Светлый фон

Питу, преисполненный великодушия, умерил шаг.

Через полчаса Питу входил в деревню Арамон, «прелестный уголок, где он увидел свет», как сказано в песне, сочиненной великим поэтом, песне, мелодия которой еще лучше, чем стихи.

Войдя в деревню, мальчики оглянулись по сторонам, чтобы освоиться.

Первым делом им бросилось в глаза распятие, которое, согласно с народным благочестием, стояло на краю деревни.

Увы! И до Арамона докатилась та странная волна атеизма, которая захлестнула Париж. Гвозди, удерживавшие на кресте правую руку и ноги Христа, заржавели и сломались. Христос свисал, подвешенный за одну левую руку, и никому не пришла в голову благочестивая мысль вернуть этот символ свободы, равенства и братства, которым все так усердно поклонялись, туда, где его поместили иудеи.

Питу не был святошей, но с детства у него сохранились правила. При виде забытого Христа ему стало тяжело на сердце. Он поискал у изгороди прут, гибкий и крепкий, как проволока, сложил на траву каску и саблю, взобрался на крест, привязал правую руку божественного страдальца к перекладине, поцеловал его ступни и спустился наземь.

Себастьен тем временем молился, преклонив колена у подножия креста. За кого он молился? Кто знает!
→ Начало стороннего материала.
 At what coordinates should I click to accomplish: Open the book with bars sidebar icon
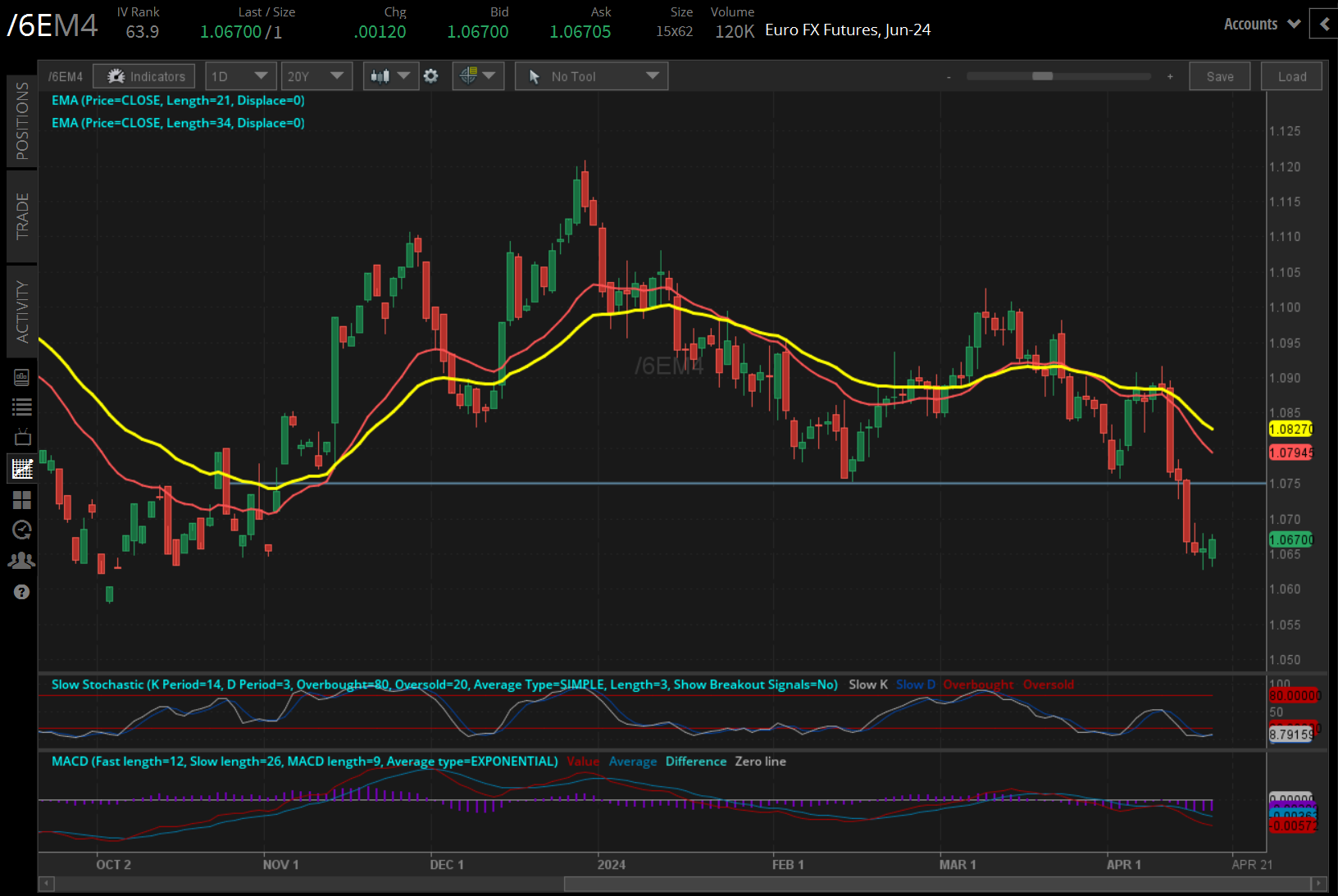point(22,377)
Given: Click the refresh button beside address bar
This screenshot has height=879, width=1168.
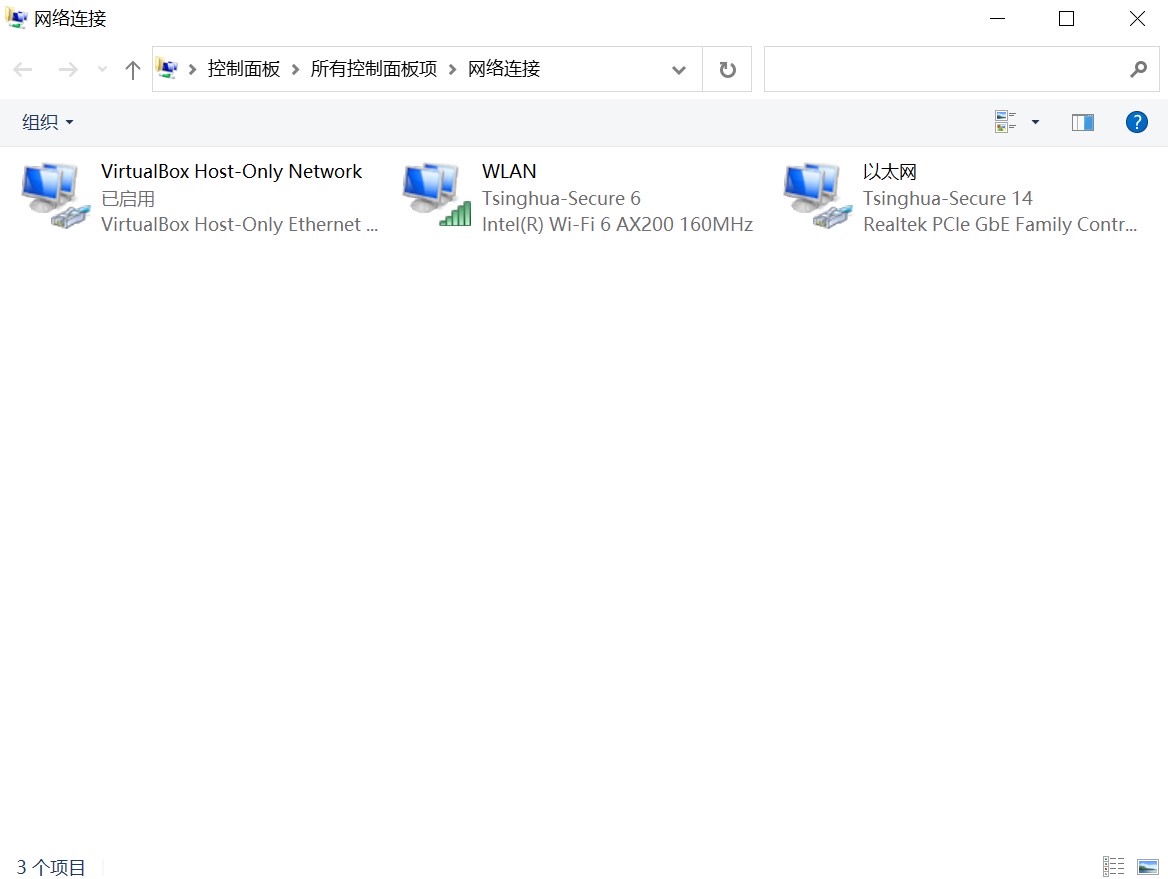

Может быть, за то видение детства, которое он вновь надеялся обрести под сенью высоких деревьев, за мать, которой он не знал и которую все же знал. Пускай не всякая мать вскармливает дитя девять месяцев своим молоком, зато всякая мать питает дитя девять месяцев своей кровью.

Совершив богоугодное дело, Питу снова водрузил на голову каску и прицепил к поясу саблю.

Помолившись, Себастьен перекрестился и снова взял Питу за руку.

Затем оба вошли в деревню и направились к хижине, где Питу родился, а Себастьен был вскормлен.

Питу, слава богу, знал Арамон как свои пять пальцев, но теперь он что-то не мог найти свою хижину. Пришлось спросить, и ему указали каменный домик под шиферной крышей.

Сад возле домика был огорожен стеной.

Тетя Анжелика продала сестрин дом, и новый владелец с полным правом разрушил все – ветхие стены, вросшие в землю, старую дверь с дыркой внизу для кошки, тусклые окна, в переплетах которых стекла чередовались с бумагой, испещренной неумелыми каракулями, которые выводил Питу, соломенную крышу с зеленым мхом и сочной травой, которая росла на самом верху.

Да, все разрушил новый владелец!

Дверь была затворена, и на крыльце восседал большой черный пес, при виде Питу оскаливший зубы.

– Пойдем, – со слезами на глазах сказал Питу, – пойдем, Себастьен; я знаю по крайней мере одно место, где ничего не переменилось.